Electroencephalography

(EEG). The gross electrical activity non-invasively recorded from dipoles at the level of the skull or scalp; this activity is largely considered as a proxy of neocortical activity.

Local field potentials

(LFPs). Oscillations recorded directly from the extracellular space, resulting from the firing of localized groups of neurons.

Slow oscillations

Bimodal oscillations (<1 Hz) of the cell resting membrane potential, typically cortical or thalamic neurons, between hyperpolarized (DOWN) and depolarized (UP) states.

Thalamus

A symmetrical collection of nuclei in the diencephalon, with functions including sensory relaying to neocortex, alertness, consciousness and motoric output, which is heavily implicated in the genesis of sleep oscillations.

Resonance

The natural frequency of an oscillating circuit without any external inputs.

State transitions

Changes from one vigilance state to another (that is, from wakefulness to non-rapid eye movement sleep), which are associated with transient network activity.

Polysomnography

A multiparametric test, including the electroencephalogram, electromyogram, electrooculogram and electrocardiogram, commonly used to measure sleep.

Slow waves

A term often used to define low frequency high amplitude electroencephalography events (0.5–4.0 Hz) predominating during deeper non-rapid eye movement sleep and including both slow and delta oscillations.

Bursts

Neuronal firing pattern consisting of regular periods of intense activity interspersed with periods of relative quiescence (also referred to as phasic activity).

Tonic activity

Neuronal firing pattern in which each action potential occurs at a regular sustained interval with no quiescent period.

Arousal threshold

The level of external stimulation (that is, acoustic or somatosensory) to produce behavioural arousal from sleep.

Circadian rhythm

Oscillations of physiology and behaviour with a 24-hour periodicity, synchronized to the revolution of the Earth.

Synaptic scaling

Refers to a non-Hebbian form of homeostatic plasticity that adjusts synapse strength (synaptic ‘renormalization’) in a network or neuron up or down in response to global changes in activity so that total synaptic inputs are tuned whilst the relative strength of all synapses is constant.

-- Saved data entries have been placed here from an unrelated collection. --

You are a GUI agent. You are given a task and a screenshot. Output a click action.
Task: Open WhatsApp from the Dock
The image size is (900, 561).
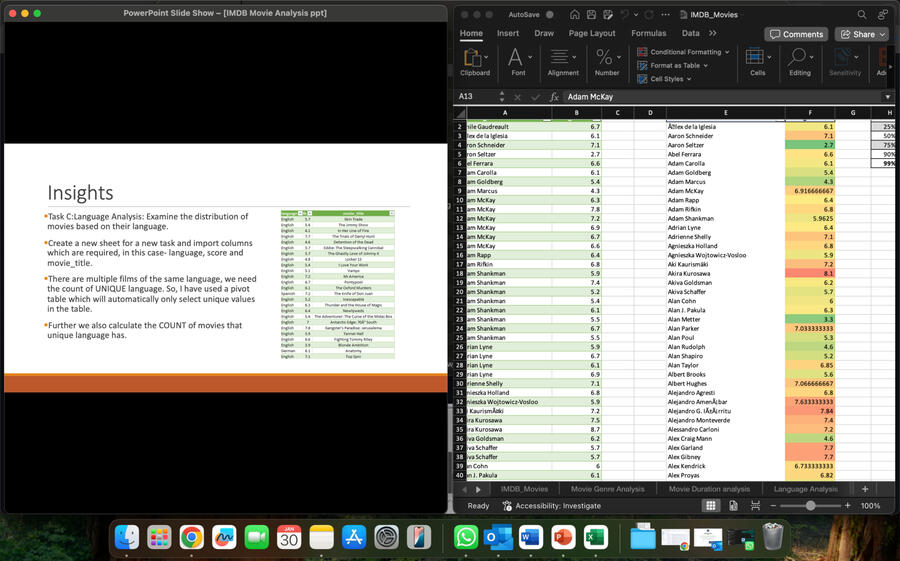pos(466,537)
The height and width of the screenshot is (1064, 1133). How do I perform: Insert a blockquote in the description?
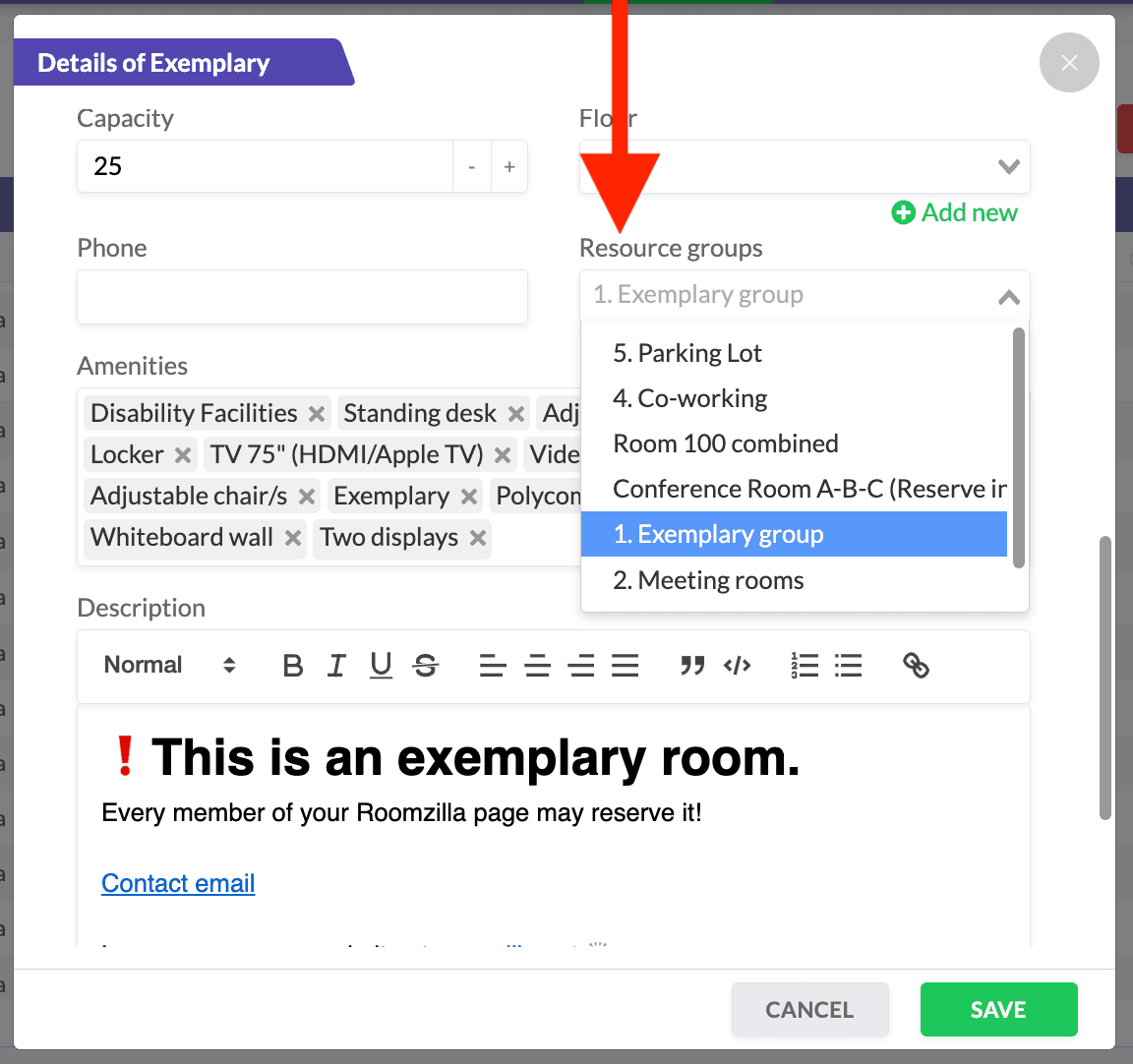(692, 666)
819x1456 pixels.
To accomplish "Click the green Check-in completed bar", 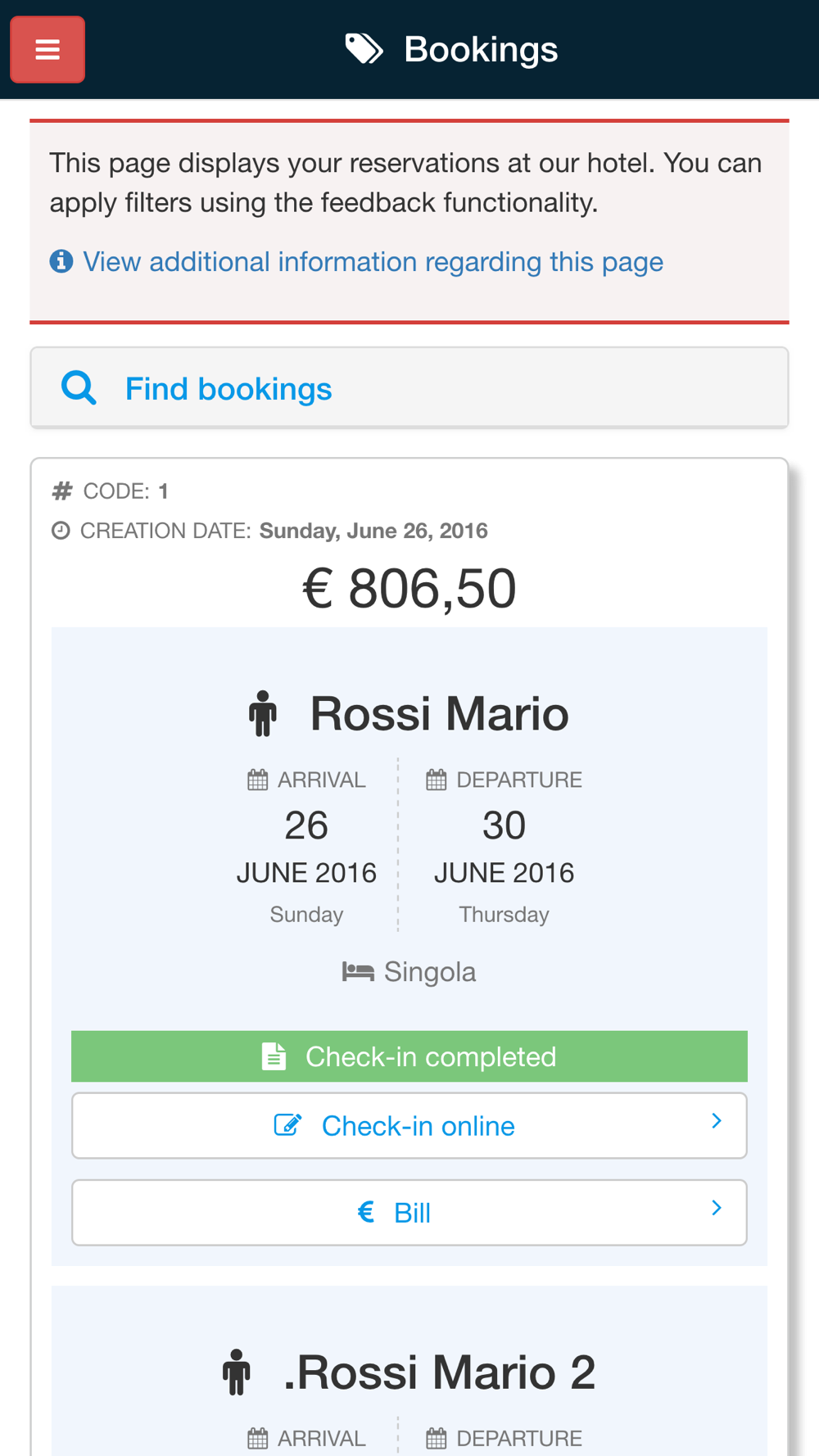I will pyautogui.click(x=410, y=1056).
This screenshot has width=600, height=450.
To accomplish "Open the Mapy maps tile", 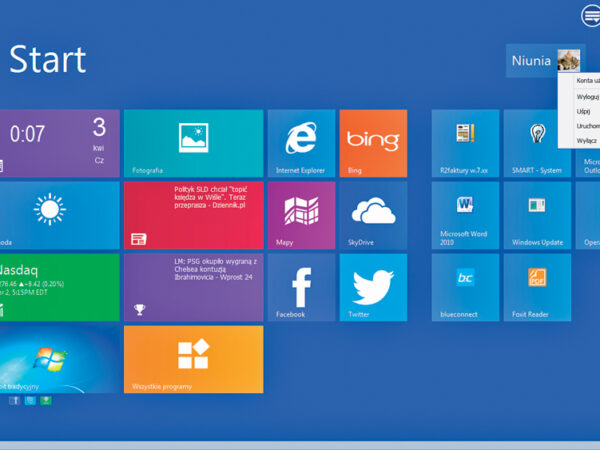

Ocular dominance plasticity

Refers to the plastic rearrangement of cortical visual areas following monocular deprivation, which triggers a shift in the response of individual neurons towards the non-deprived eye. Sleep is required for the expression of plasticity in the developing visual cortex.

Electro-oculography

The electrical activity resulting from eye movement used to help determine sleep stage.

Electromyography

Electrical activity of musculature, which shows distinct patterns dependent on behavioural state and is used to help determine sleep stage.

Inhibitory interneurons

GABAergic or glycinergic cells with localized feedback and modulatory control of excitatory neurons.

Synaptic strength

The degree of influence that the input of one neuron has on the activity of its target neuron.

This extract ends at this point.